Such developments throw into relief how volatile expertise can be in the course of only a couple of days. As Milani (2007) suggests, “The expert should not be viewed as a pre-given and static social position [. . .] but as a complex discursive construction which is constantly produced and challenged through language” (p. 102). Such was clearly the case for us: While the initial interview constructed us as experts, we quickly, the next day already, became “so-called” experts. These developments were also testament to the fact that journalists want good stories that scientists find hard to reconcile with what they want to say. Journalists are usually looking for instant answers, for a good story to get past their editor before other journalists do it, which may lead to a certain dramatization, simplification, and distortion. Scientists, in their turn, try to answer with the appropriate caveats and qualifications, insist on using labels that journalists see as “jargon” or “technical language” that will only confuse readers or make them lose interest. Moreover, as scientists are given voice, the above illustrates that “newsmakers [i.e., those who are seen as newsworthy] are evaluated or characterized in the process of giving them voice” (Scollon, 1998, p. 217): When a reporter writes that “nonstandard Dutch occurs at all schools,” adds that linguists say “This is okay,” and immediately questions this by asking “Really?” we are told by the reporter, as Scollon argues, “not only that someone has said something, but [also] how we are expected to respond [. . .] we are shown how the journalist is positioning herself in respect to both the newsmaker and the reader” (p. 223; see also Fairclough, 1992). This evaluation arguably was not very positive in our case: Broadsheet and tabloid reporters immediately questioned our expertise as they were reporting it. Not least, the sometimes spiteful struggle we had with journalists over how things ought to be formulated illustrated that (a) journalists are committed to retaining the authorship of words, while (b) they are equally committed to delegating responsibility over these words to news makers. As Scollon (1998) puts it, “[The reporter] retains responsibility for saying who said what and otherwise lets the newsmakers stew in their own juices of principalship” over these words (p. 239).
Discordant Voices?
At this point it would be easy to castigate journalists for their malicious or ignorant treatment of academics and sociolinguists in particular.

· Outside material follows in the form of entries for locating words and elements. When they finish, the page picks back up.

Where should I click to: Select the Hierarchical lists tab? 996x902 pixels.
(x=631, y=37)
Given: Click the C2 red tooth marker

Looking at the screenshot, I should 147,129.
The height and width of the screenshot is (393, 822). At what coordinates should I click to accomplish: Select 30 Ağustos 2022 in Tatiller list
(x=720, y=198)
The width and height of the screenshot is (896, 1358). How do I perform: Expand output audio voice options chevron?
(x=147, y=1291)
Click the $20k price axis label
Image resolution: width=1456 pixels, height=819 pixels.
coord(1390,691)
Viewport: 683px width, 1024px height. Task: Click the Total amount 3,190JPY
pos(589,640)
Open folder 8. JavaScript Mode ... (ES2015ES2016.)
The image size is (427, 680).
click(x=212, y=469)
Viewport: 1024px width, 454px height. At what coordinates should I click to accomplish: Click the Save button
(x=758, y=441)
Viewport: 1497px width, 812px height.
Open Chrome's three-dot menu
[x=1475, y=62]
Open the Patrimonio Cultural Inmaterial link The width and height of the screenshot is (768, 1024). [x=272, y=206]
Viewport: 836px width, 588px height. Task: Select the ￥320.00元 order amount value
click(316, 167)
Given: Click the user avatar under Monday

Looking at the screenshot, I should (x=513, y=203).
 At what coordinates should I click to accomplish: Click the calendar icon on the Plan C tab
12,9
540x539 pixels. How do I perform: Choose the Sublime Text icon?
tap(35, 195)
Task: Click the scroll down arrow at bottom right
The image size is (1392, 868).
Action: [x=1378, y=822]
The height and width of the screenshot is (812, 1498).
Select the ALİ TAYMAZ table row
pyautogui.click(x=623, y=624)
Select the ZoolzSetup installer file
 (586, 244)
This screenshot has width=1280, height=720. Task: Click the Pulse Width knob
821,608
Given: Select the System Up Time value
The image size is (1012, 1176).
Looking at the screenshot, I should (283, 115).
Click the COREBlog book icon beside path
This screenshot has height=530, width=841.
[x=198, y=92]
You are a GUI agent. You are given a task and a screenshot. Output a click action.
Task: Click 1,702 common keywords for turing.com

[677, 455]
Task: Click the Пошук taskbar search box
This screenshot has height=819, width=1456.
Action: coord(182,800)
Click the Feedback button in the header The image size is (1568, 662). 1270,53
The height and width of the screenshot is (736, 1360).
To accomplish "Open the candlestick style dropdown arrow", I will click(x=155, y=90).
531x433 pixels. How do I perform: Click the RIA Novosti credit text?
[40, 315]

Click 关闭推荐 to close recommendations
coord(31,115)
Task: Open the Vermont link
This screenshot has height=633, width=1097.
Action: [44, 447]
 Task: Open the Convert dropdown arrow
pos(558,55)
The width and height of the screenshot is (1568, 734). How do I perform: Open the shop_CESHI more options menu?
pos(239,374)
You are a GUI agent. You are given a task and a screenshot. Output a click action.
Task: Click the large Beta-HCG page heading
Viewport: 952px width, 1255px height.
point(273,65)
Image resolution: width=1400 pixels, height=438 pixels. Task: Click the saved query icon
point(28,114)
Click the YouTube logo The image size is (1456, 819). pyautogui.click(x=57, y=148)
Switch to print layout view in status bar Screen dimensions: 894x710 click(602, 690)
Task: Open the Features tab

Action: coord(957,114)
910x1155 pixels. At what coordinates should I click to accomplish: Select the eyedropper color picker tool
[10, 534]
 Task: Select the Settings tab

I think it is important, though, to avoid associating journalists and their audiences with a prescientific, premodern way of thinking about scientists’ objects of expertise and seeing ourselves as modern, clairvoyant, evenhanded vehicles of rational thought (cf. Wynne, 1993). For in maintaining such a deficit view, we risk “deprovincializing” ourselves, that is, presenting our own perspective as the universal truth for all (Chakrabarty, 2000). Such a view is difficult to reconcile with the fact that scientists are often quite uninformed of what is true for journalists: they often “know little or nothing about the function, structure, requirements, constraints, and processes of the news media” (McIlwaine, 2001, p. 171), they regularly forget that “journalists are not in the education business” (Fitzpatrick, 2000, p. 95, cited in McIlwaine, 2001, p. 172), if not that, as one journalist drily noted, “just as ghost stories are not for ghosts, so science writings in [a] simple way are not for scientists” (Bardhan, 2000, p. 311, cited in McIlwaine, 2001, p. 172). In other words, in dismissing out of hand journalists’ motivations as irrational, we miss opportunities to understand them.
Moreover, in emphasizing the deep rift between scientists and journalists, we would be overlooking what they have in common. In the second case above, it is difficult to claim that we were simply sharing our expert knowledge of linguistic variation with the wider public: We were trying to make a point and sought publicity for our book, and in this sense we were equally intent on sensation as some of the journalists we were dealing with (even if the collateral damage was entirely to be suffered on our side of the fence). In addition, serious journalists and scientists often share a common ground in that they both want to provide an “honest, useful description of the world we share” (Goldstein, 1986, p. 86, cited in Maillé et al., 2010, p. 71; see also Fenton et al., 1997; Haslam & Bryman, 1996, p. 10; Weiss, 1988), and this is a project for which journalists may engage in data collection and reporting practices that are not unlike ethnographic fieldwork (Bird, 2005; Cotter, 2010; Weiss, 1988). In some cases journalists can become formidable allies for scientists. When the latter are confronted with authorities who dislike their criticism of, for example, megalomaniac, cost underestimating building projects, or environmental pollution, “working with mass media can be an extremely cost-effective way to increase the impact of research on policy and practice” (Flyvbjerg, 2012, p. 118). Related to this, we must not forget that Peter, who set up the interview with us that sparked the eventual media storm, consciously helped us bring out news that he was aware was going against the grain, in line with his newspaper’s generally progressive positioning, and tried to bring out more news that was in line with what we had been trying to argue. In particular, Peter managed to make various politicians admit on record that they do not (always, or perfectly) speak Standard Dutch themselves, in spite of their insistence that this variety is vital for citizens’ emancipation and employment. Thus, even if journalists are clearly not subservient anymore to scientific authority, Peter illustrated that not all journalists are antiscientists either and that the relationship between them has not become entirely asymmetrical or unprofitable (cf. Dunning, 1996). Another illustration of this is perhaps that during the above-mentioned media storm, all journalists gave us the opportunity to edit, and thus they at least gave us a fair chance in the entextualization battle.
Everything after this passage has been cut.